Brent crude futures were up 2 cents to $77.71 a barrel by 0945 GMT, and U.S. West Texas Intermediate crude was up 5 cents at $73.04.
Supply cuts by top exporters Saudi Arabia and Russia set for August helped to lift the benchmark prices, which were also supported as the U.S. dollar fell to a two-month low.
A weaker dollar makes crude cheaper for holders of other currencies and often boosts oil demand.
“Oil has found a floor and the only thing … that could break that is if U.S. inflation is scorching hot and the Fed is forced to tighten this economy into a recession,” said Edward Moya, an analyst at OANDA.

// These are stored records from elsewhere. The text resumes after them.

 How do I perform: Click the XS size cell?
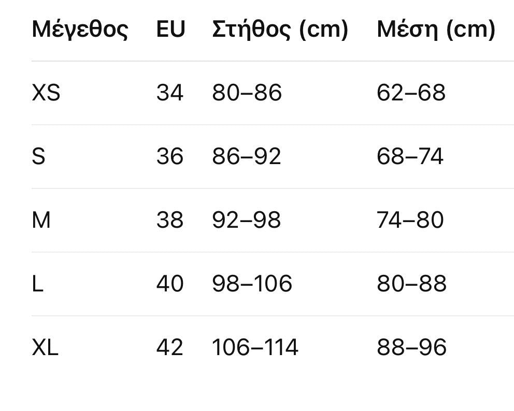click(x=46, y=93)
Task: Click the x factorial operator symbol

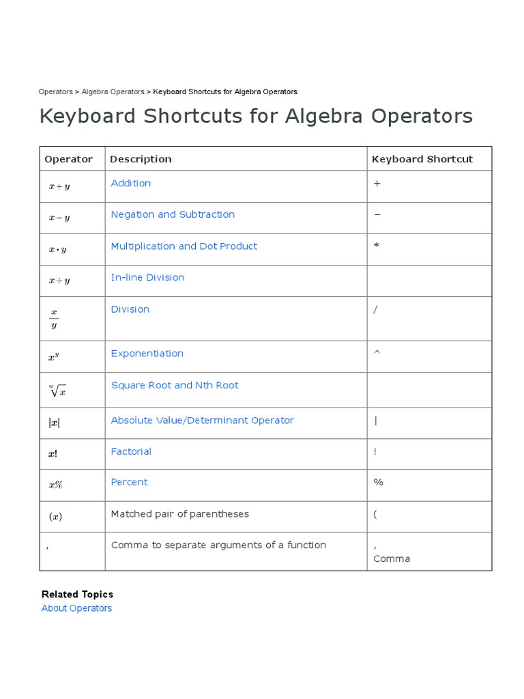Action: tap(53, 454)
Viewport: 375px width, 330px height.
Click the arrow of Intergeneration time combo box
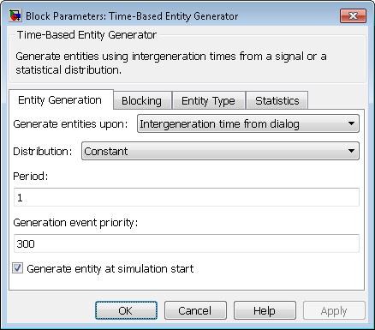click(x=352, y=123)
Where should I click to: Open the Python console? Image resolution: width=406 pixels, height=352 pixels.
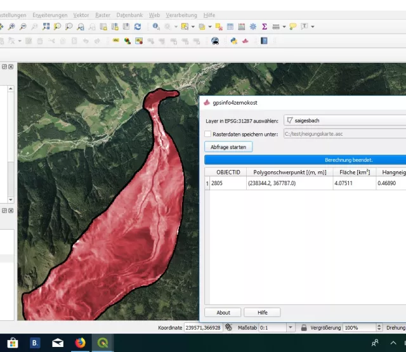234,41
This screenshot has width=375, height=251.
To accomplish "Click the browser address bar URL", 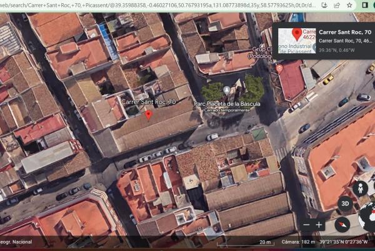I will pos(156,6).
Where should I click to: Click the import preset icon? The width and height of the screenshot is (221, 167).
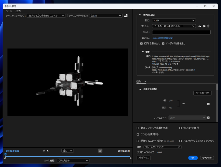tap(204, 26)
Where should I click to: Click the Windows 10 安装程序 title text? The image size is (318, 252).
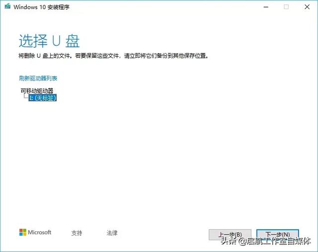pos(42,7)
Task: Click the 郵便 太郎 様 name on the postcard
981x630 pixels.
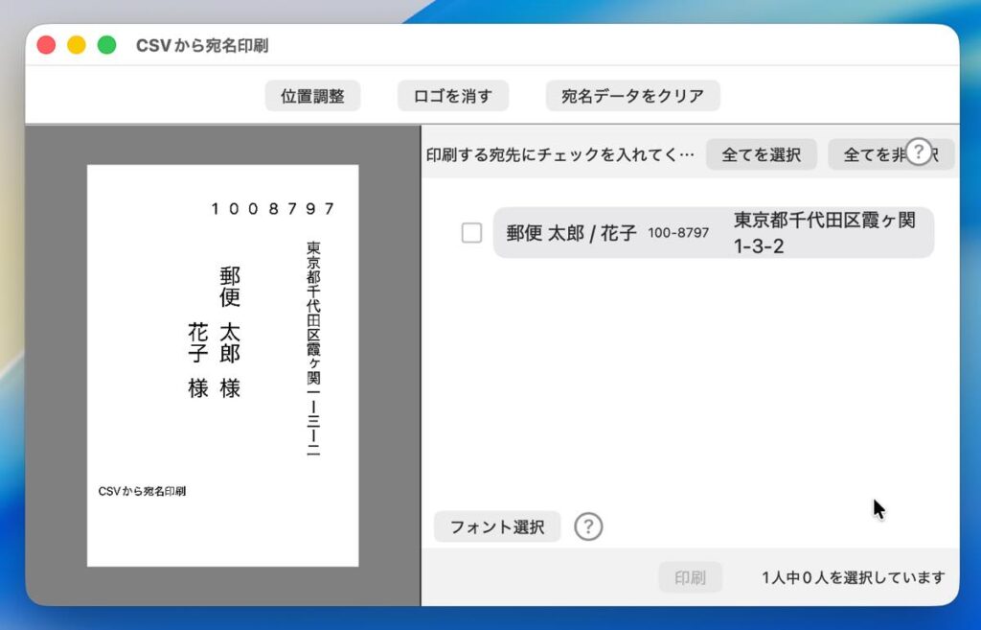Action: point(230,332)
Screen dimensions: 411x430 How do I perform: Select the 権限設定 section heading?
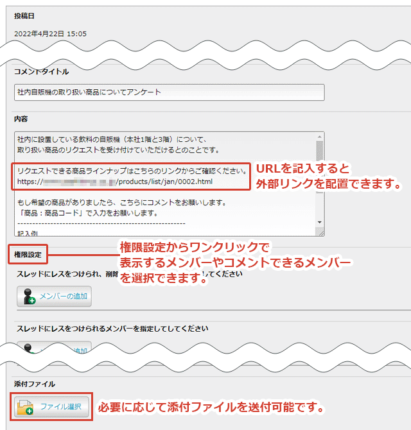[x=28, y=255]
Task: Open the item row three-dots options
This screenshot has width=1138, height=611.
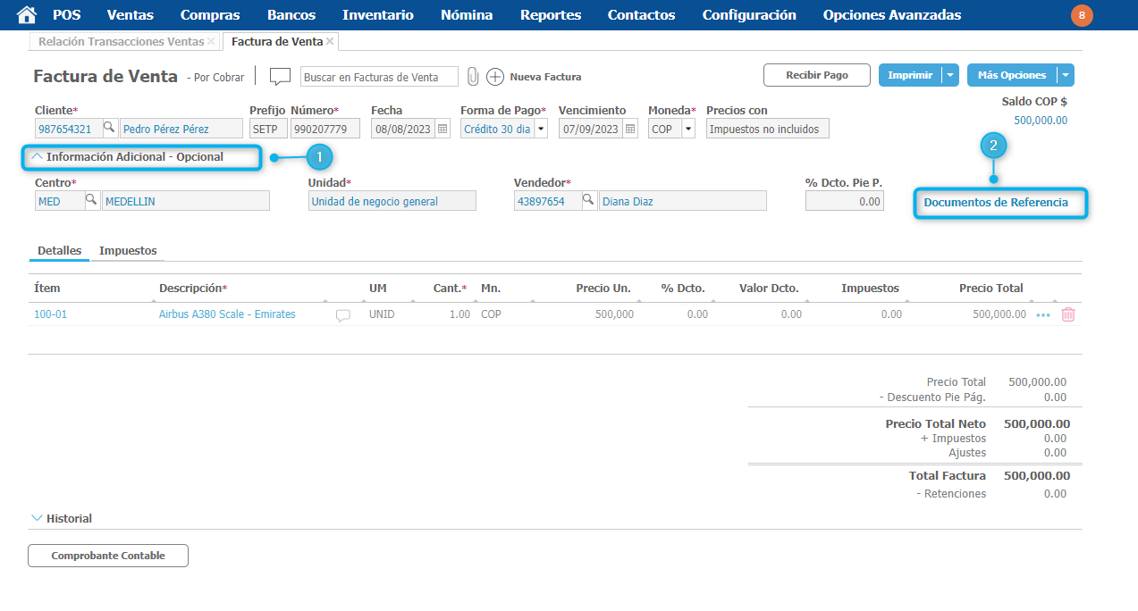Action: click(1042, 314)
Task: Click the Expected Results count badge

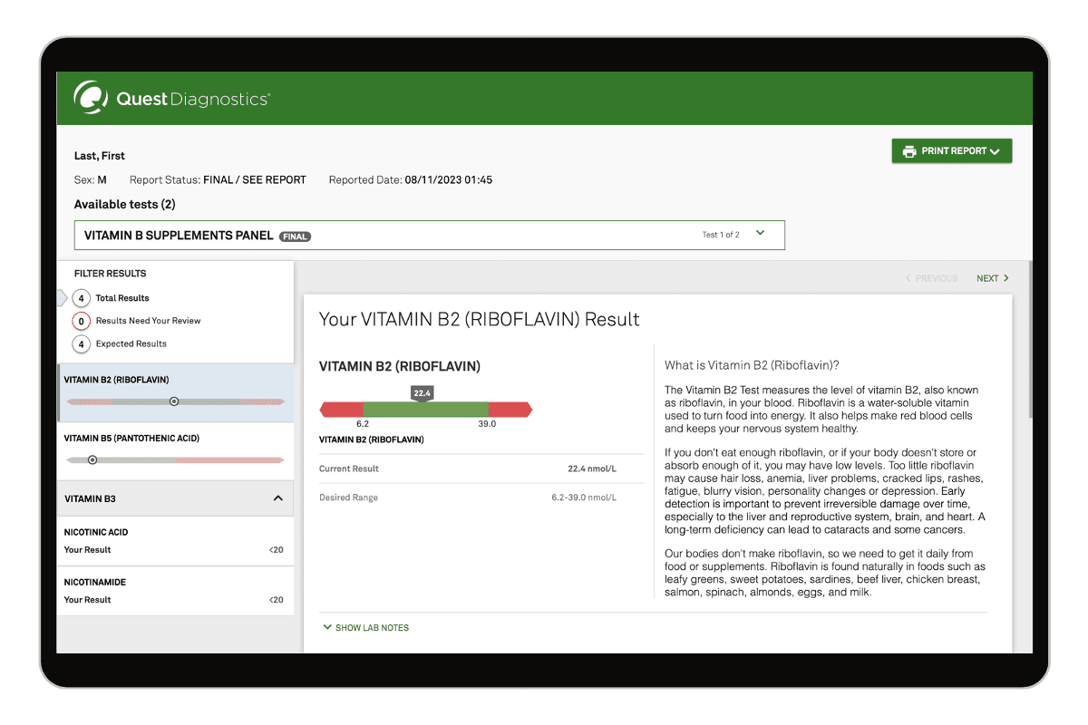Action: click(x=82, y=343)
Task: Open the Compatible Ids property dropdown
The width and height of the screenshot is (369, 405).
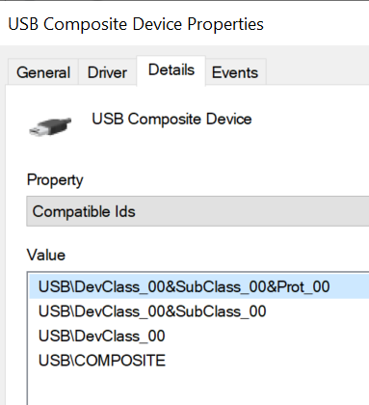Action: coord(198,211)
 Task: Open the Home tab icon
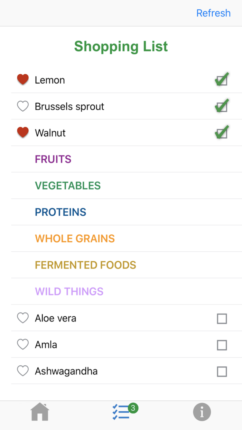click(x=39, y=412)
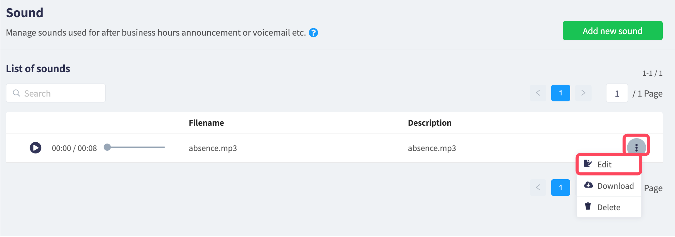Open the three-dot actions menu for absence.mp3
The image size is (675, 237).
click(x=636, y=147)
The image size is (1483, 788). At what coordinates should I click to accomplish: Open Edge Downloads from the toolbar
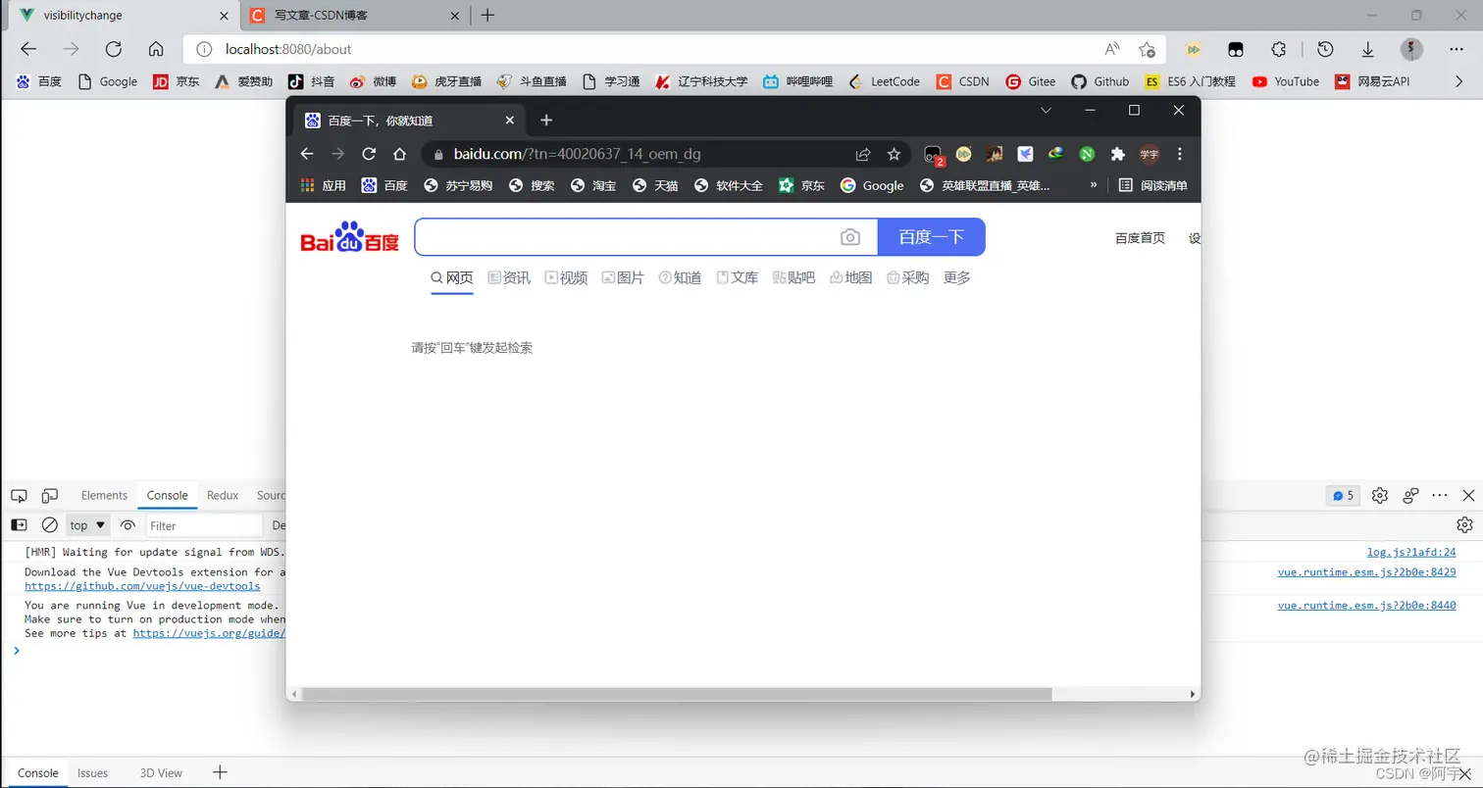coord(1366,49)
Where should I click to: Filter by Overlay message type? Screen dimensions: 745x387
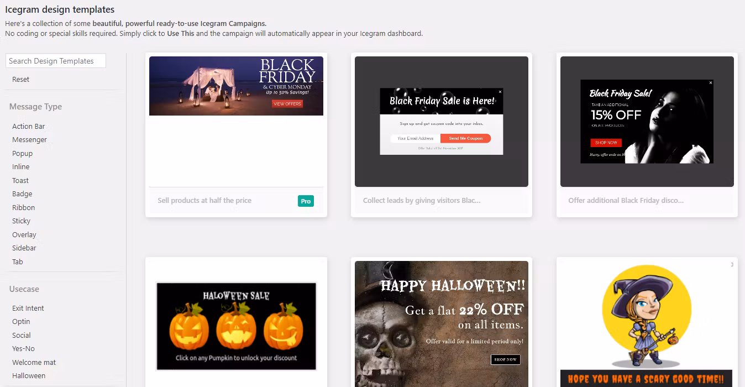tap(24, 234)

Markets are awaiting U.S. inflation data on Wednesday to see if price pressures are continuing to moderate, which could provide clues on the interest rate outlook.
While central bank officials said the U.S. Federal Reserve will likely raise interest rates further to tame inflation, markets are somewhat pacified by indications that the months of monetary policy tightening are nearing an end.
“Nevertheless, nerves are not completely calmed just yet. Anxiety is still palpable that recession fears could lead to downgrades in oil demand,” said PVM analyst Tamas Varga.
Still, the International Energy Agency (IEA) is standing firm with the expectation that oil demand from China and developing countries, combined with recently announced supply cuts, is likely to keep the market tight in the second half of the year despite a sluggish global economy, its head said on Monday.
China’s decision to boost support for its real estate sector bolstered the hope for an uptick in demand there, analysts said.
Seperately on Tuesday, several sources told Reuters that top buyer China once again requested less supply from the world’s biggest oil exporter, Saudi Aramco (TADAWUL:2222).